Bernard will be back with his version tomorrow.
As always, we welcome your additions in the comments below or via email to firstname.lastname@example.org.
1. 'Crime of the century II'
The scandal engulfing the international financial industry is yet another sign that too many business leaders no longer respect the rule of law. David Rohde is on to it, and it is just a matter of time before voters turn the tables on the way the public policy is made and enforced. I have no problems with some people profiting (even handsomely) from good ideas and hard work, nor do I expect or want society to be some regulated egalitarin model benefiting freeloaders. But I certainly don't want lying, cheating, immoral thieves and thugs winning all the wealth by any means, and getting away with it. We need to ensure such behaviour is identified as criminal, and treat it as such.
I do not believe all bankers are evil. I admire business owners who innovate, create jobs and strengthen communities. But theft – whether the perpetrator is clad in a business suit or blue jeans – is theft.
And let’s not kid ourselves. Our ethical decay stretches beyond Wall Street. It spans industries, political parties and groups. In April, systematic bribery by executives of the U.S.’s second-largest company – Wal-Mart – was reported across Mexico. In June, American sports officials accused cyclist Lance Armstrong of engaging in a massive doping conspiracy. And Jesse Jackson Jr. appears to be the fifth member of Congress to be embroiled in an ethics scandal in two years.
Around the world, a globalized economy is creating planetary-sized profits – and relentless pressure. A May survey by Ernst & Young of 400 chief financial officers around the world found that a growing number of them were willing to pay bribes and falsify their firm’s financial performance to survive the financial downturn.
Even more troubling is that Barclays seem to have made a deal that in return for fessing up, they won't be prosecuted - in the US. James Stewart at the NY Times has the "too big to indict" angle. I hate deals like this. But this may not be the last word: from the same news organnisation is word that the US is in fact preparing to bring criminal charges against a range of banks, including Barclays.
2. New reality
Bernard caused a stir last week by noting that coffee bean prices have fallen sharply recently, as have milk prices - but the price of your latte hasn't changed. Things like coffee and milk are commodities, and they rise and fall in long cycles. We are expanding our monitoring of some important commodity prices, displaying them in NZ$ and US$, based on about fifty key series published monthly by the IMF.

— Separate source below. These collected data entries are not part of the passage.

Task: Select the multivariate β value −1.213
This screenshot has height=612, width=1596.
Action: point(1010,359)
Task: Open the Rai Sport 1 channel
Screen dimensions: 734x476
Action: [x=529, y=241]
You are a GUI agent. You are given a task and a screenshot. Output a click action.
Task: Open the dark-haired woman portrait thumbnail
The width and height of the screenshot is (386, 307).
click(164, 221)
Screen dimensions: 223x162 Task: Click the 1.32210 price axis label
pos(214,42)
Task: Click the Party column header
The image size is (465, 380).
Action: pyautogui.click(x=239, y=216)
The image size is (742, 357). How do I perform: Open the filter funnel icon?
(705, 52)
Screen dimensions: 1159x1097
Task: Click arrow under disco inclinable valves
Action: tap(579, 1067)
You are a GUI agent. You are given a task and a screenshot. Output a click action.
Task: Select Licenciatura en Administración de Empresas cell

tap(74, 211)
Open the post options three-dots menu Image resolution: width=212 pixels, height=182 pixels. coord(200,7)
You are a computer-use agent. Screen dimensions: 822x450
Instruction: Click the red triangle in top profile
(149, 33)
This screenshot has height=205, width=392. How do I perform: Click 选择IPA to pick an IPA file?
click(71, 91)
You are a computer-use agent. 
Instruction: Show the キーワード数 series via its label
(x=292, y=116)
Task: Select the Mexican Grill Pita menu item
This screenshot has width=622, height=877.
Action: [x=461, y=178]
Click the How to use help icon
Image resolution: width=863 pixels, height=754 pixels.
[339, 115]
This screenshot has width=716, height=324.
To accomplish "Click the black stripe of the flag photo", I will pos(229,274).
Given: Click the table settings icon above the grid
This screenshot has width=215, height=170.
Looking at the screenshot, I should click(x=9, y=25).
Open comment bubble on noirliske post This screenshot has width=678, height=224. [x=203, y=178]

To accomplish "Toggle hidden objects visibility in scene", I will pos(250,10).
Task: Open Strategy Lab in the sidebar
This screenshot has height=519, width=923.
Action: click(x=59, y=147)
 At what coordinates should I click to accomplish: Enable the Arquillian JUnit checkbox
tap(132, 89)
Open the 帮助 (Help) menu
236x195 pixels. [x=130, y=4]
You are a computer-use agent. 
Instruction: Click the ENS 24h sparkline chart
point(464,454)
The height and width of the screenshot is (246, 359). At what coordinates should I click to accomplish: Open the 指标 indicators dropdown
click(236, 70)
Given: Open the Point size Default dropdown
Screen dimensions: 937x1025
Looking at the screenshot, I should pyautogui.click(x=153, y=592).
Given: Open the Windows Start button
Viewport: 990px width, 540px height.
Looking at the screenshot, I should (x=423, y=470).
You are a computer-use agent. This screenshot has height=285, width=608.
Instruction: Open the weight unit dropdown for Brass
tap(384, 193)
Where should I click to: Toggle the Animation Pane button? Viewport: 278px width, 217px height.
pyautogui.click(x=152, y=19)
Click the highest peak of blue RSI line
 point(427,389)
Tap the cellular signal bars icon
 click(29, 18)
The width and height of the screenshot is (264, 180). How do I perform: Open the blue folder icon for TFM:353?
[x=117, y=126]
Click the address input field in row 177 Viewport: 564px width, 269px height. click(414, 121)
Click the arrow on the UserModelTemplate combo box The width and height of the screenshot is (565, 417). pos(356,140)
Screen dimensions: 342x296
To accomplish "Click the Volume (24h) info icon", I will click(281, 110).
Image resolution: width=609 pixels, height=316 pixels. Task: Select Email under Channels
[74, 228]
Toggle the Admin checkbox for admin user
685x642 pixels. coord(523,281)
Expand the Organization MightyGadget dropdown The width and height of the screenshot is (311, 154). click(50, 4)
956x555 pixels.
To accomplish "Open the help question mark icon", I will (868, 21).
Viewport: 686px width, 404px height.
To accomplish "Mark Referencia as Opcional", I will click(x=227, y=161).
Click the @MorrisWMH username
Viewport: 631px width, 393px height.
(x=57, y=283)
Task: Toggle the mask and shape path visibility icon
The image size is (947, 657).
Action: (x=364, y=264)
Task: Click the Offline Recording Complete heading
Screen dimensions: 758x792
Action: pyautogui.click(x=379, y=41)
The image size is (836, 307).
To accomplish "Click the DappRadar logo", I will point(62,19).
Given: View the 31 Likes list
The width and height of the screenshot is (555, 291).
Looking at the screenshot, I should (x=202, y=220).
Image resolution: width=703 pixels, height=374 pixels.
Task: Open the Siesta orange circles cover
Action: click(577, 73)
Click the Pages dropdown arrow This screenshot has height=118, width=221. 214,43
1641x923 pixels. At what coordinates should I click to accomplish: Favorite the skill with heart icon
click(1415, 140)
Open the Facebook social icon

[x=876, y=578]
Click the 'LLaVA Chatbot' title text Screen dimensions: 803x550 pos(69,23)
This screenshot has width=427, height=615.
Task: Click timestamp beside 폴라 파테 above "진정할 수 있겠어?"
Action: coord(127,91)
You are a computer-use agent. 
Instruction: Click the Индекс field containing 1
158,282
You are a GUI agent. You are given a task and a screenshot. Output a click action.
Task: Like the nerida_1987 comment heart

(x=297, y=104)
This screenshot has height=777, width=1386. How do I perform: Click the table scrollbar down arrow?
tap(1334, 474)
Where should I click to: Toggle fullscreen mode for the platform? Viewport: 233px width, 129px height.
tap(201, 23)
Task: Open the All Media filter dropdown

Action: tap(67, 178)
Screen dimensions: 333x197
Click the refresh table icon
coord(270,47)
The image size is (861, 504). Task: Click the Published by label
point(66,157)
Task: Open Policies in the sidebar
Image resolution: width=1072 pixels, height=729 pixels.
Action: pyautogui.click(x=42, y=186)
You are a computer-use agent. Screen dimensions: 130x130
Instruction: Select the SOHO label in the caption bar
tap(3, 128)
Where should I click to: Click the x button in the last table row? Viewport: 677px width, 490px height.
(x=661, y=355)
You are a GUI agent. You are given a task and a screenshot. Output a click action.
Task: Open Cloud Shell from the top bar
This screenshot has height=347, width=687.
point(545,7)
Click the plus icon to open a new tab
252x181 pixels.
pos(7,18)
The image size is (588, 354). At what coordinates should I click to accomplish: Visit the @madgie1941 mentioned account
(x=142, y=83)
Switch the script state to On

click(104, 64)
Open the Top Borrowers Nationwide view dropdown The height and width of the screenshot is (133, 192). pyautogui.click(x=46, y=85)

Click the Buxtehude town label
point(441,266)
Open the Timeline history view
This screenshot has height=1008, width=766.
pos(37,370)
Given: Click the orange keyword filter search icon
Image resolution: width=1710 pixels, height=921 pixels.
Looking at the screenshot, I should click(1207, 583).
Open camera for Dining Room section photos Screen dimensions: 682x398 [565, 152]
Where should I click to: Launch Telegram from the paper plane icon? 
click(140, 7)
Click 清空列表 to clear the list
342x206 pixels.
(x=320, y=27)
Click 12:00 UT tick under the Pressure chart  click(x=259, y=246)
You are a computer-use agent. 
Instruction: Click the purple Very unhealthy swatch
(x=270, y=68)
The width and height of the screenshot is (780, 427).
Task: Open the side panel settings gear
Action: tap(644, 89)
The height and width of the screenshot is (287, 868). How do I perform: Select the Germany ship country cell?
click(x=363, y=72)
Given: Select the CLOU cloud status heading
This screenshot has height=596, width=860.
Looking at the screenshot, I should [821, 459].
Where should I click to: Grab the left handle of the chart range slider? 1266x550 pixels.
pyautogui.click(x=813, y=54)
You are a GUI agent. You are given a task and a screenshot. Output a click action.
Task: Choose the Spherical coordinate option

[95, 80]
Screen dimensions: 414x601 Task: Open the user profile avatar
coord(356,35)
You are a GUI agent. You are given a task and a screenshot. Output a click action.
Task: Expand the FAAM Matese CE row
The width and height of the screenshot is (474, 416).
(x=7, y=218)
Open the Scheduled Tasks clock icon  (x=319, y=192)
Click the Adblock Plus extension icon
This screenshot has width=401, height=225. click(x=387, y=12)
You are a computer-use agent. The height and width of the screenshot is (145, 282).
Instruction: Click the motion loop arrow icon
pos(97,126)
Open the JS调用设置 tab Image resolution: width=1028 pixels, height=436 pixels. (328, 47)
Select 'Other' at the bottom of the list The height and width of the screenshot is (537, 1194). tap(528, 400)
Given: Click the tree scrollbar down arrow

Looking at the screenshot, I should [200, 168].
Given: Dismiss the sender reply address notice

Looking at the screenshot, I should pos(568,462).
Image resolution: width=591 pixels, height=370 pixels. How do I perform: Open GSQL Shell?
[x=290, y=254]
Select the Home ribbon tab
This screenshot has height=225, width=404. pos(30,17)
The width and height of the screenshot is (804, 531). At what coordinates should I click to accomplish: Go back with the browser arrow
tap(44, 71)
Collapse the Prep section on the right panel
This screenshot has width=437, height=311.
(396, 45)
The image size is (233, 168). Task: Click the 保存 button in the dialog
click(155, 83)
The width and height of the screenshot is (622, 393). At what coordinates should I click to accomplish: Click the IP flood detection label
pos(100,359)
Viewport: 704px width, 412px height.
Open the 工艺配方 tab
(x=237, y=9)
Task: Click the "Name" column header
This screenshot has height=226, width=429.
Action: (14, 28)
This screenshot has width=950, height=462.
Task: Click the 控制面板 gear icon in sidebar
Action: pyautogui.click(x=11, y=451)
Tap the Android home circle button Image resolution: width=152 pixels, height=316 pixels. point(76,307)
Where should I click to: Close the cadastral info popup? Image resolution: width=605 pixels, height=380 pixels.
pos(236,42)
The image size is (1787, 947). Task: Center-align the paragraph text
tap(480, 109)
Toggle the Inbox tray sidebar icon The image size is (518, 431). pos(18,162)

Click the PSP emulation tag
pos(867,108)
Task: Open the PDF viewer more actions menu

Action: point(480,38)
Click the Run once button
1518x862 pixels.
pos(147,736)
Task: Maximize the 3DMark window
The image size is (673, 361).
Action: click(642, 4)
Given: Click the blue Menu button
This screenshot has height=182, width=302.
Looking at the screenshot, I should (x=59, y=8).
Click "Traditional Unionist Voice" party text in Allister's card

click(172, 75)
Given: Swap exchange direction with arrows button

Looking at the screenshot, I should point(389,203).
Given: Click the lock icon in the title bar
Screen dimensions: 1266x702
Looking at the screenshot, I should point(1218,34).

Coffee beans are one of the items covered, and you can check the facts in detail about both Arabica and Robusta beans here ». It seems that for both beans, the high prices our merchants were paying recently weren't the high over the past twenty years, and the cycle has some way to go before it reaches its low. Chocolate (cocoa) prices are falling too.
3. Back from the dead
The Lehman Brothers failure was the trigger for the GFC. It was a huge shock. But consider this: it didn’t kill the company. Having emerged from bankruptcy in March, the 162-year-old firm now lives with one goal: generating as much money as possible to pay off former clients, creditors, and trading partners, ranging from Goldman Sachs and the Abu Dhabi Investment Authority to the New York Giants football team. Even this zombie-like existance is gigantically impressive in its own way.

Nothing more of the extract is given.